Надо сказать, что в 30-х годах, то есть в пору еще не достроенного социализма, у крупных врачей была частная практика и они хорошо зарабатывали. На «линкольн» денег наверняка не хватило бы, да и не продавали «линкольны» в частные руки, а на «эмку» хватило. И, видимо, как великое исключение, отцу Муры разрешили приобрести автомобиль. И наша Мура сразу получила большое преимущество перед детьми ответработников. Тех если и подвозили в институт казенные шоферы на тогдашних «членовозах», то ссаживали где-нибудь раньше времени. Папаши боялись испортить свой имидж. Ведь считалось, что большевик должен быть аскетом и ездить на лимузине только из-за крайней загруженности делами народными, как «слуга народа». Дети «слуг» крадучись вылезали из машин. А Мура подкатывала аж к самому подъезду нашего института. Институт, как я уже писала, находился в Сокольниках, в селе Богородском. А это в ту пору было краем света. Ездили мы на метро до конечной, до Сокольников, а потом пересаживались на трамвай номер 4 и пилили еще пять остановок. Конечно, все мы, студенты, ненавидели вставать рано, то есть вовремя. И неслись в институт сломя голову. Бежали по эскалатору, мчались к остановке. А на остановке целой толпой, как кони в мыле, перебирали от нетерпения ногами. За опоздание на лекцию нас жучили и мучили выговорами и проработками.
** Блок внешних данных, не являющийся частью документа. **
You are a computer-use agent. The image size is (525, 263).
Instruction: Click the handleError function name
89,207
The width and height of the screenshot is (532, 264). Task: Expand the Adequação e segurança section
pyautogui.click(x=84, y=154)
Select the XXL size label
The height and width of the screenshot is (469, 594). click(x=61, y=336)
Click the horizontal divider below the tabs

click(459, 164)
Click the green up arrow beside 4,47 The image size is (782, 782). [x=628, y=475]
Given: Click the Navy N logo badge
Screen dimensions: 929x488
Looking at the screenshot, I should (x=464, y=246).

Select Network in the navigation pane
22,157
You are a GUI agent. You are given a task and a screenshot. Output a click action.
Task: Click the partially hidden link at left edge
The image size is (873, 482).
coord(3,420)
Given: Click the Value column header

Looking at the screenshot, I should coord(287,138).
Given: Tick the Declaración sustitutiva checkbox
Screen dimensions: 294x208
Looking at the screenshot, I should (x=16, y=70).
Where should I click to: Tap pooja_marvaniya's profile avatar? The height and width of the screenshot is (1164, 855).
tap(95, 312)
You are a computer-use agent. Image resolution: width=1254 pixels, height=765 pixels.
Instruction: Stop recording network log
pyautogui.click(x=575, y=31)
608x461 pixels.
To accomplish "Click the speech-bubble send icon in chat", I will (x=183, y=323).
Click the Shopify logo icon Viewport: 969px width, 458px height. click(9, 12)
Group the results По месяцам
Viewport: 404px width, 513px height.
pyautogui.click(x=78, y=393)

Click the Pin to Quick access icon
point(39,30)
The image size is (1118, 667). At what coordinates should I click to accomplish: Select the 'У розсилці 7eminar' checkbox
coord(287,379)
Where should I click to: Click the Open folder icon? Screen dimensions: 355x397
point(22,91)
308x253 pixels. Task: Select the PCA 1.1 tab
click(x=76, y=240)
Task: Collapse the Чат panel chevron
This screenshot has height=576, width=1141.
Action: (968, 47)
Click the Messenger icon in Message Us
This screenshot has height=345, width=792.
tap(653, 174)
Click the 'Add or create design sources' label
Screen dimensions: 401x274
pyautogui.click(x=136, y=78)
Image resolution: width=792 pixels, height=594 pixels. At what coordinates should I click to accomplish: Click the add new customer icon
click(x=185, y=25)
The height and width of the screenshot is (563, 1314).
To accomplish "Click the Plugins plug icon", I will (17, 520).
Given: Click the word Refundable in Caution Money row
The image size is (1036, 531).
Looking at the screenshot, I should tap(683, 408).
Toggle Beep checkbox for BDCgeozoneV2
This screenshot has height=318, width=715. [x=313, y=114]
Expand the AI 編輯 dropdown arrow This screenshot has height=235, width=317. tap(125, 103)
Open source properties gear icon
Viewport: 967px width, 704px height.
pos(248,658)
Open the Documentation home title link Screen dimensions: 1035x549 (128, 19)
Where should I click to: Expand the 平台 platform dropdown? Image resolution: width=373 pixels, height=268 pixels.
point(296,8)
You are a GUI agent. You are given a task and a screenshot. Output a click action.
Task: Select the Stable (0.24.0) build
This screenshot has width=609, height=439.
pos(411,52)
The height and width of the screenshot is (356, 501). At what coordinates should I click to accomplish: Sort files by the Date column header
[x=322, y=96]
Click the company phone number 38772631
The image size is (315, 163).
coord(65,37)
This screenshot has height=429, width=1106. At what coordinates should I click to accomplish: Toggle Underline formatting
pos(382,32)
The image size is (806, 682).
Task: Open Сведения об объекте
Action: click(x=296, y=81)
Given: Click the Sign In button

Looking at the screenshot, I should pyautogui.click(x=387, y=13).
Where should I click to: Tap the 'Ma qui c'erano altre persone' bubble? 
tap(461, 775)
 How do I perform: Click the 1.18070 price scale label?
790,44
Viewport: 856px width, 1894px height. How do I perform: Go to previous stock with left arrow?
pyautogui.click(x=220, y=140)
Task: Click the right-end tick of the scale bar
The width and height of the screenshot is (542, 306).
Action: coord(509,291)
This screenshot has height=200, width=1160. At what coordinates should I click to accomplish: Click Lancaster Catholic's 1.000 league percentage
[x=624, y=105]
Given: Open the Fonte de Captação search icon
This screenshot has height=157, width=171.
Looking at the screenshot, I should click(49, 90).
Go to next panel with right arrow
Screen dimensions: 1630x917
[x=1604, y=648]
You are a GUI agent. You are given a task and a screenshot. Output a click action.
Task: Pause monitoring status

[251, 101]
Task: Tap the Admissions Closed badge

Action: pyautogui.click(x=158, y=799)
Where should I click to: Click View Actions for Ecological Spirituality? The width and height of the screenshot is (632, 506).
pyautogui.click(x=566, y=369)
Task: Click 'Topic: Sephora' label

Но иногда в момент отчаяния на горизонте появлялась Мура на своей «божьей коровке», и шофер, знавший нас, притормаживал. После чего несколько оболтусов влезали в машину, и та еле-еле ползла дальше.

Как я теперь понимаю, Мура была прелестным созданием. Да и папин шофер был человеком сердобольным и отзывчивым.

Но это все предыстория, а история произошла после того, как Мура окончила ИФЛИ, то есть в последний предвоенный год.

Ее, дочку своего папы, отправили за границу. Сразу. И не куда-нибудь в Эфиопию или в Анголу (как говорили позже в народе: «Ангола, Ангола — жопа гола»), а в… Париж!

Заграница уже тогда была «заграницей», землей обетованной, хотя еще не в такой степени, как во времена «развитого социализма». Но все же капстрана Франция была капстраной, иными словами — земным раем, где можно купить сказочные шмотки (тогда это называлось, по-моему, «барахлом»). Шмотки на все сезоны, на все вкусы и на всю оставшуюся жизнь. И соответственно ходить во всем заграничном. Верх мечтаний каждой советской женщины от восемнадцати до восьмидесяти одного.

Мура отправилась в Париж преподавать французский язык посольским работникам. Характерная деталь или «примета времени», как тогда говорили: посольские работники языка не знали — мешали изучению языка, с одной стороны, бешеная погоня за удешевленным барахлом на распродажах, с другой — бдительность: общаться с коренными французами не рекомендовалось. Таким образом, девушка из Москвы учила дипломатов языку той страны, где они работали…

Нормально.

Ко всему вышесказанному добавим, что нашей Муре было 22 годика. А в 22 годика ой как хочется пройтись в красивых туфельках и в красивом платьице.